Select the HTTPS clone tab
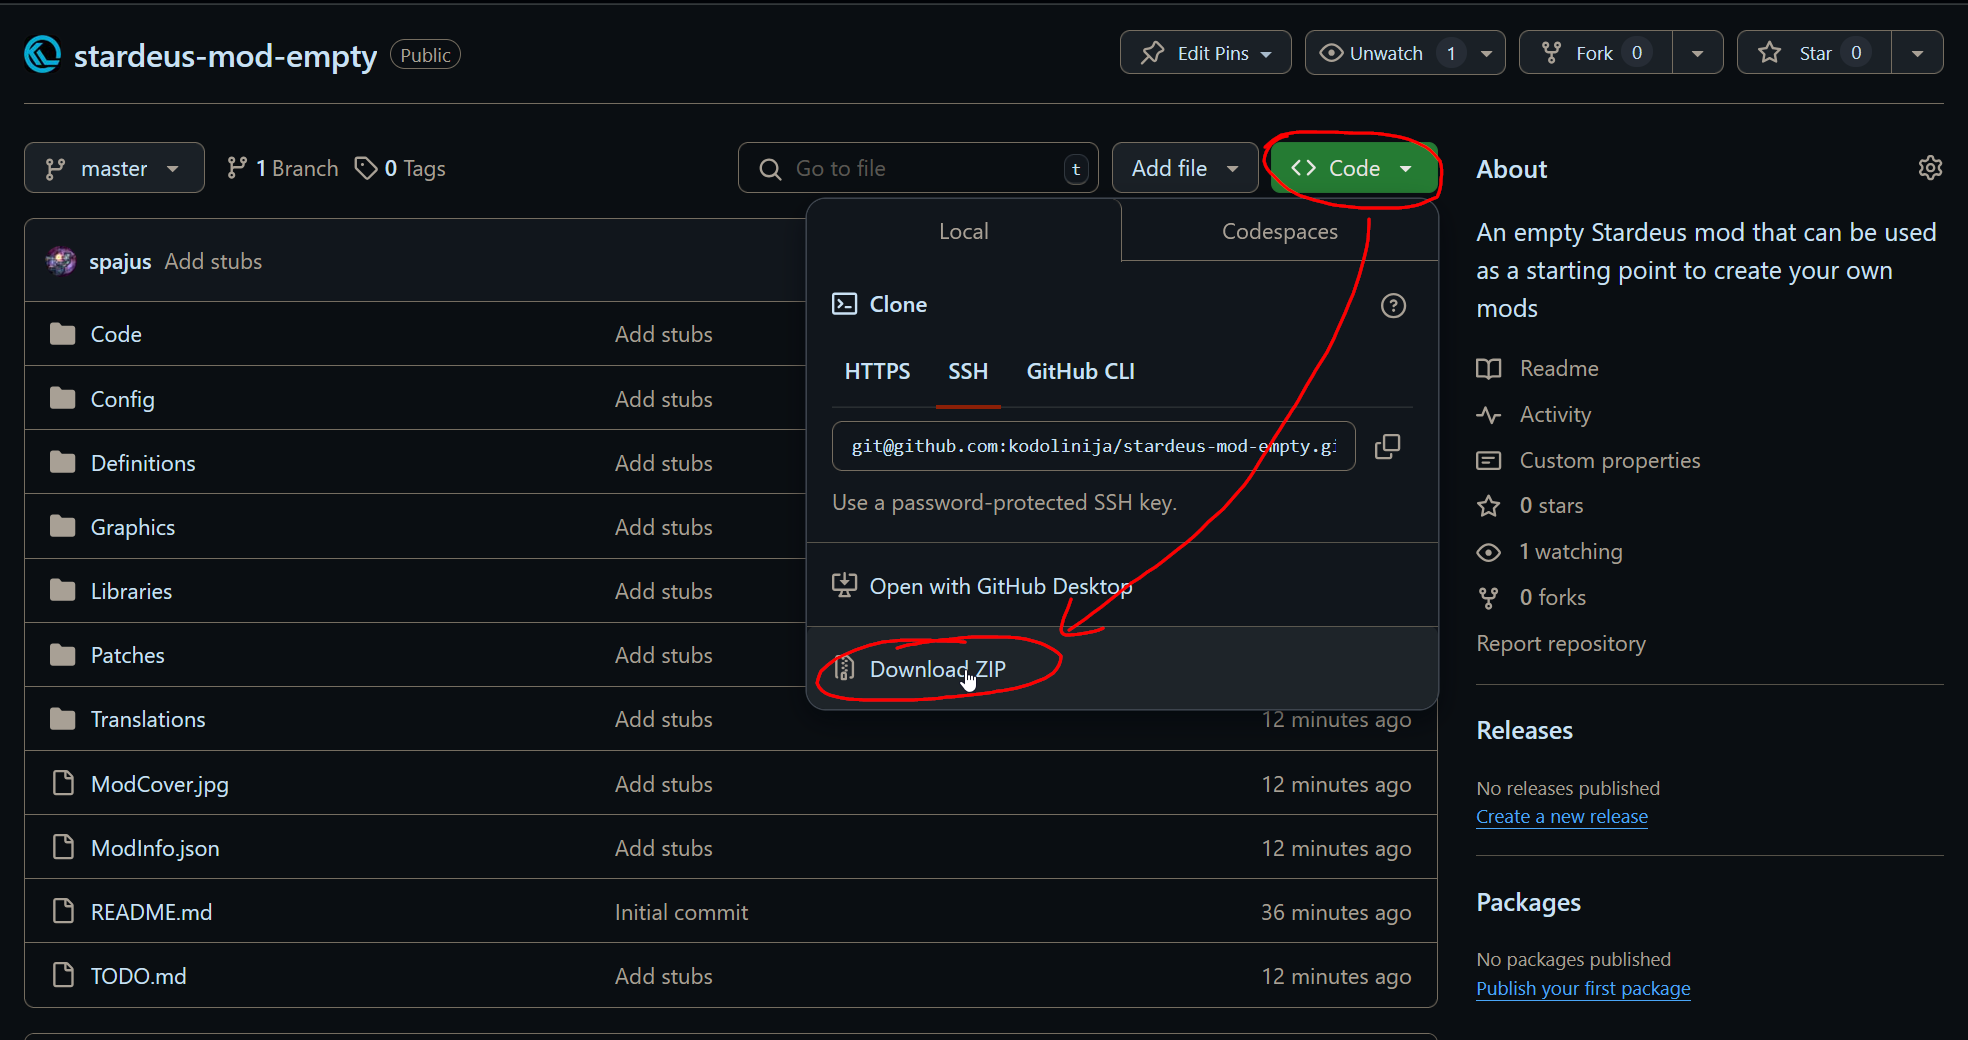This screenshot has height=1040, width=1968. (877, 372)
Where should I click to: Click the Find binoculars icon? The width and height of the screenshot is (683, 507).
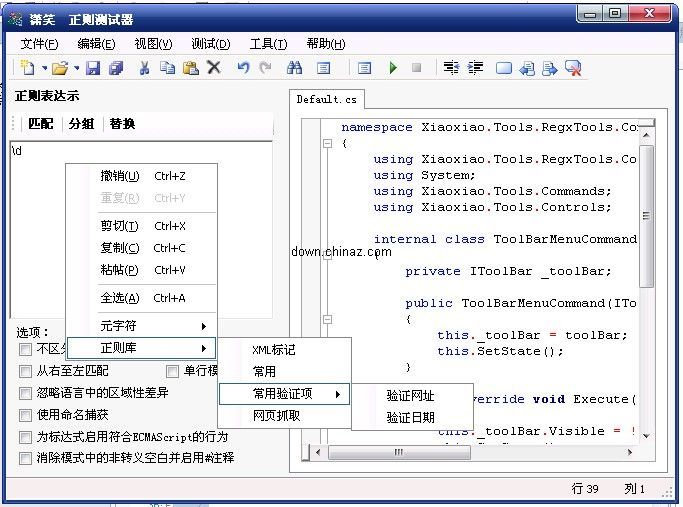click(x=294, y=68)
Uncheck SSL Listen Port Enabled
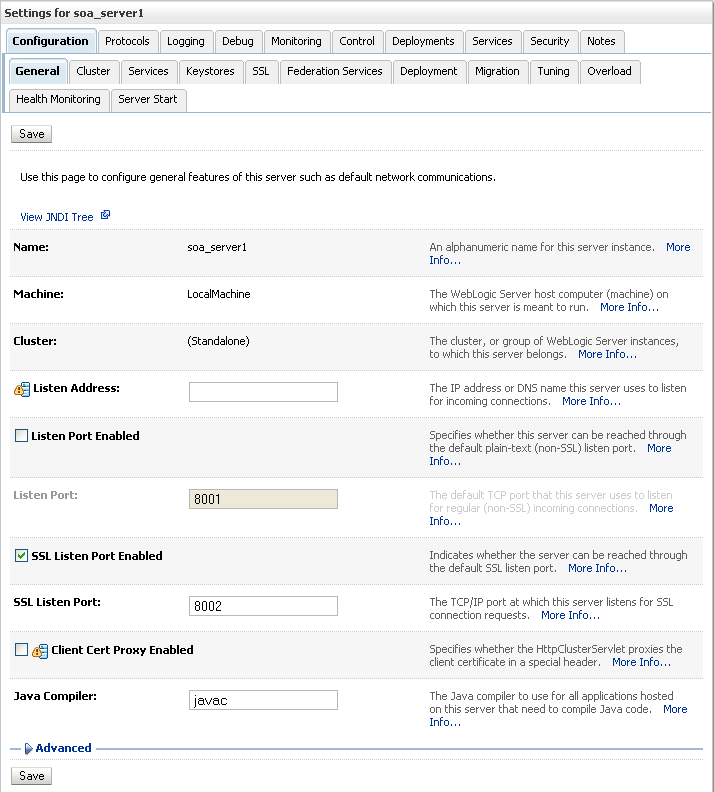The width and height of the screenshot is (714, 792). 21,556
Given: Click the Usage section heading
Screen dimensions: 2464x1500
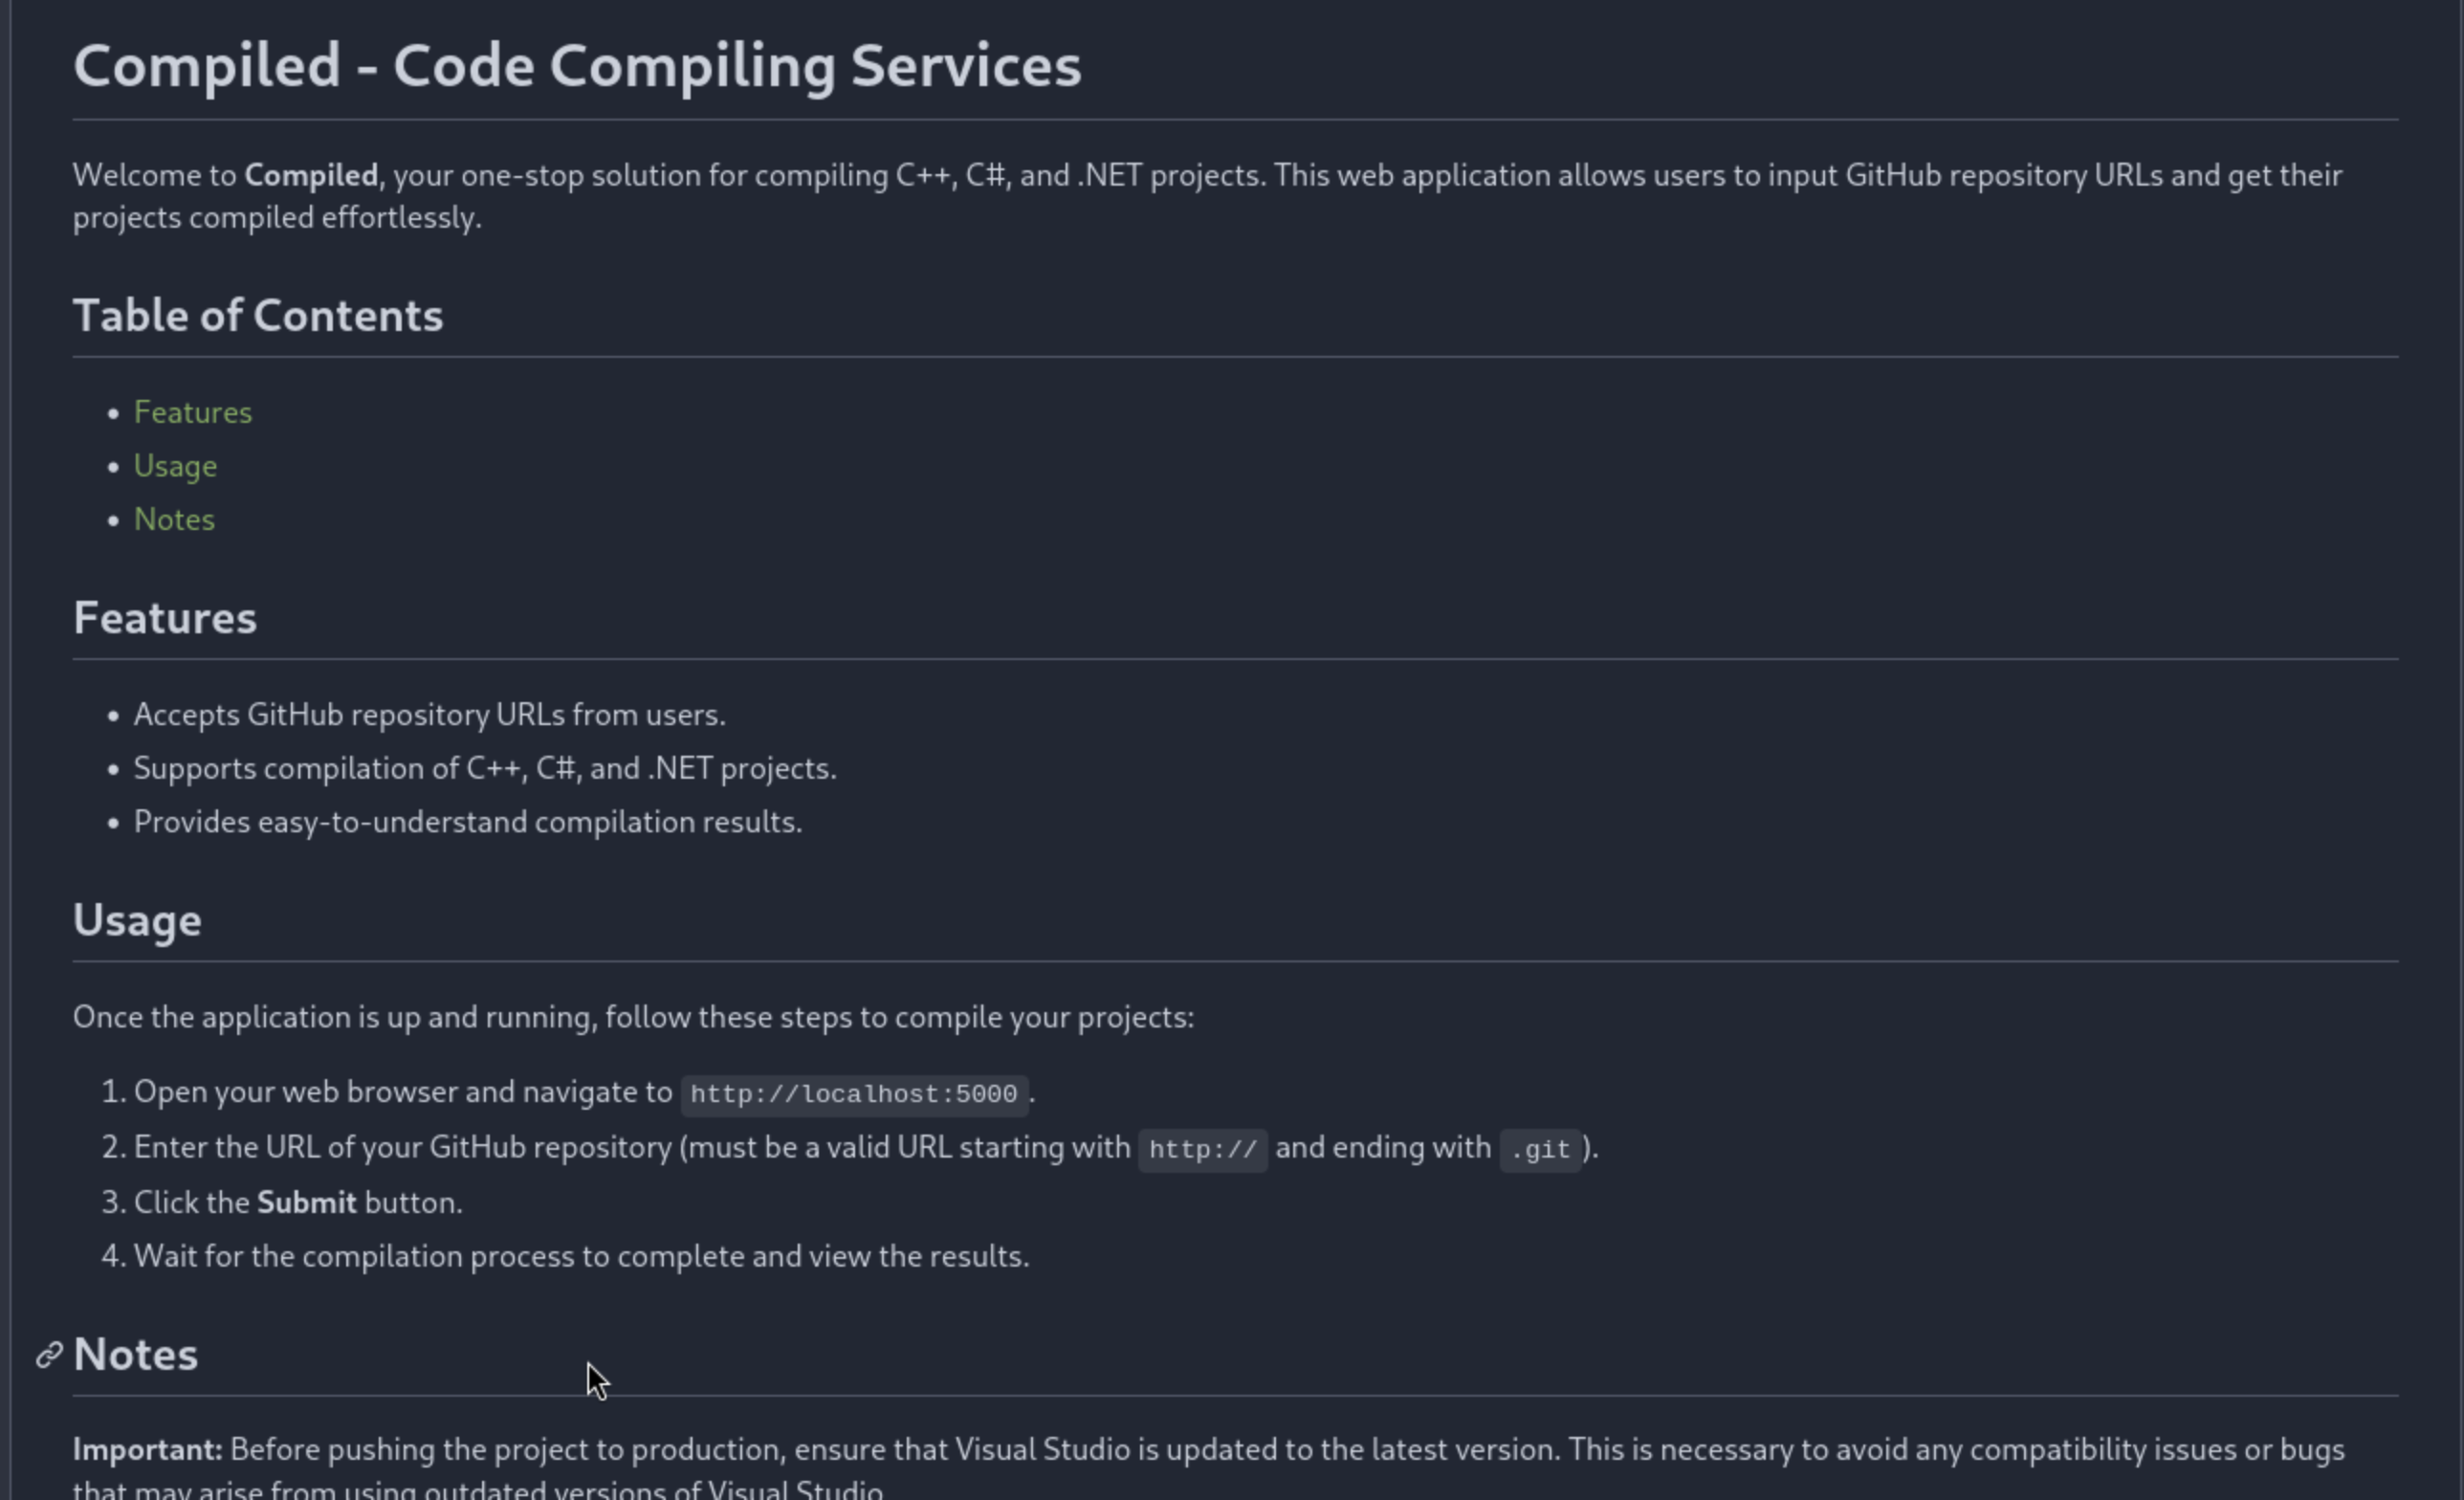Looking at the screenshot, I should coord(137,920).

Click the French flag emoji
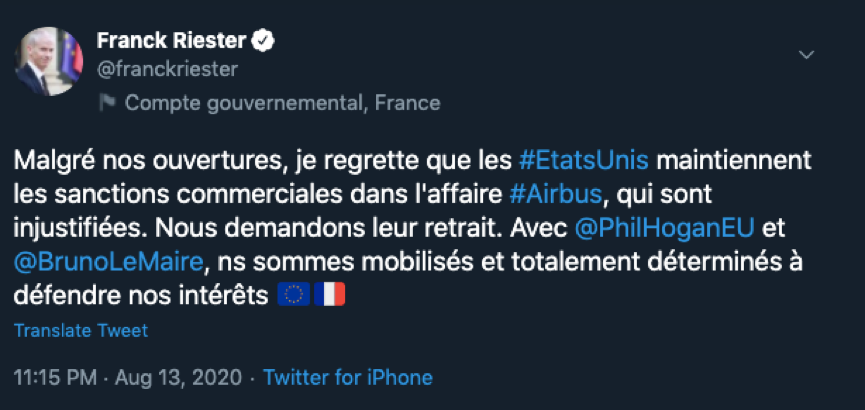point(328,297)
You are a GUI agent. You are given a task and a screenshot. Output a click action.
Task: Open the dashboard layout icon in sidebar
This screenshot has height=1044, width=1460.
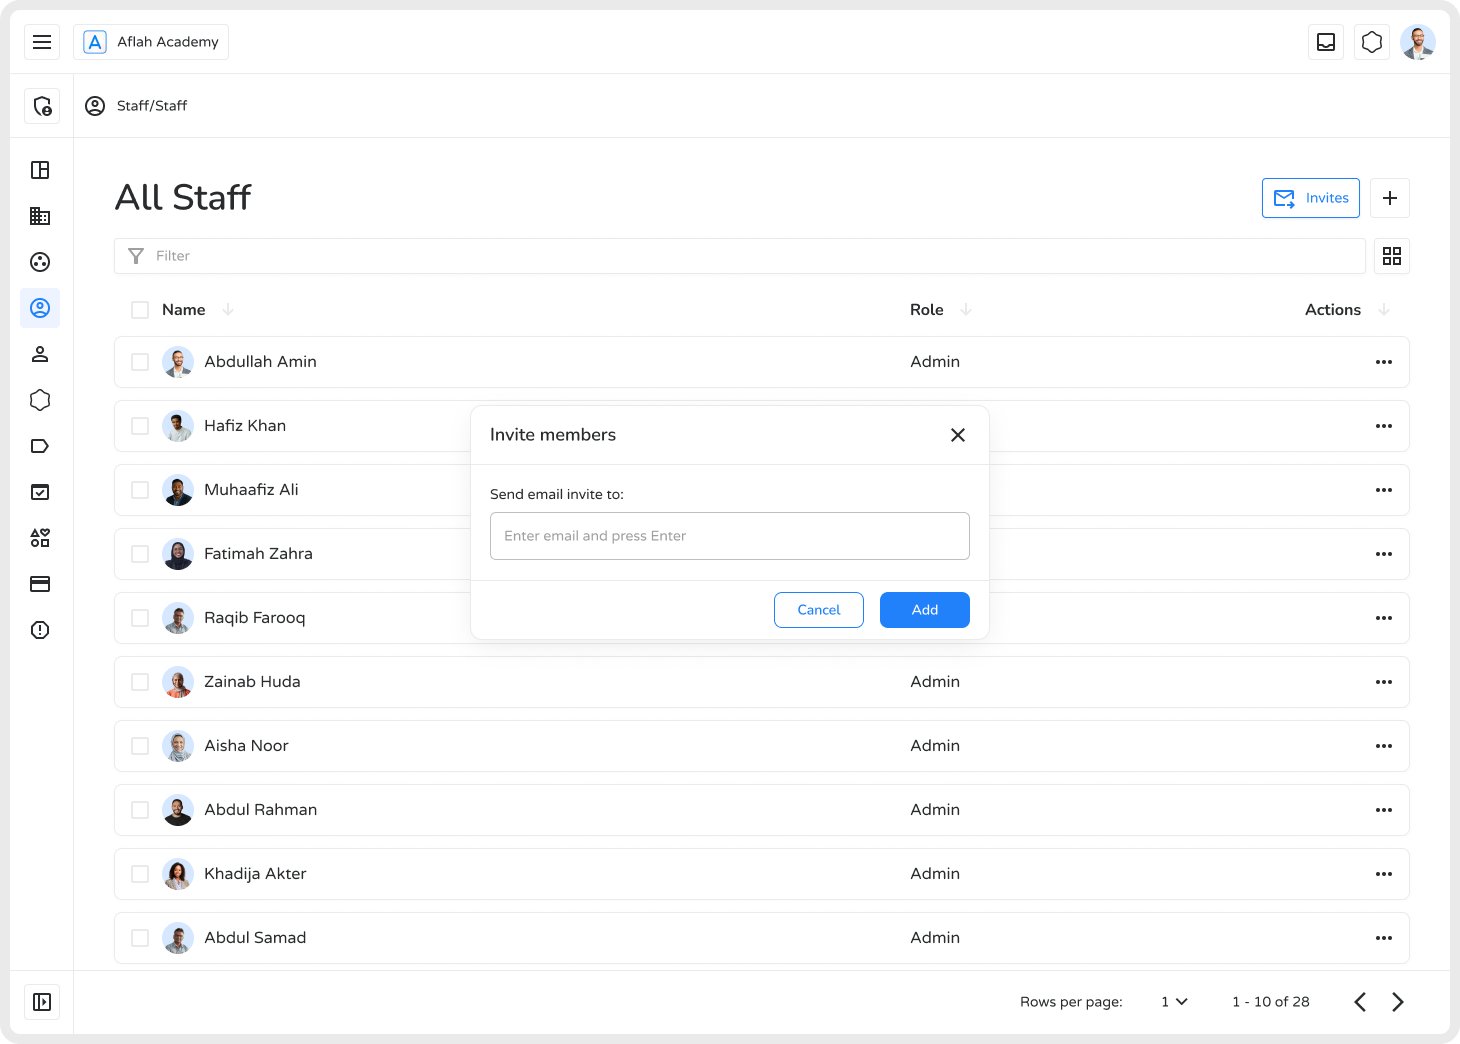coord(40,170)
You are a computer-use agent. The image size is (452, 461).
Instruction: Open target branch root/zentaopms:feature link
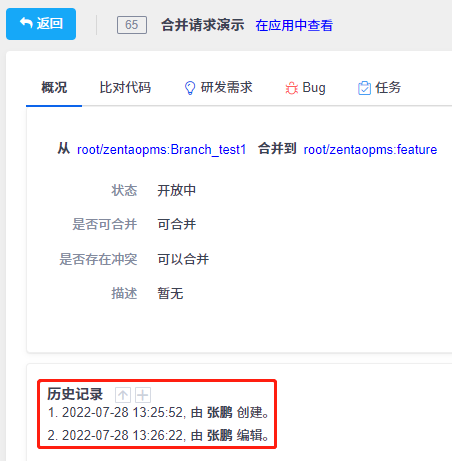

## Task directions
How many of the lines above hold the word "Open"? Give only that number.

## Written response
2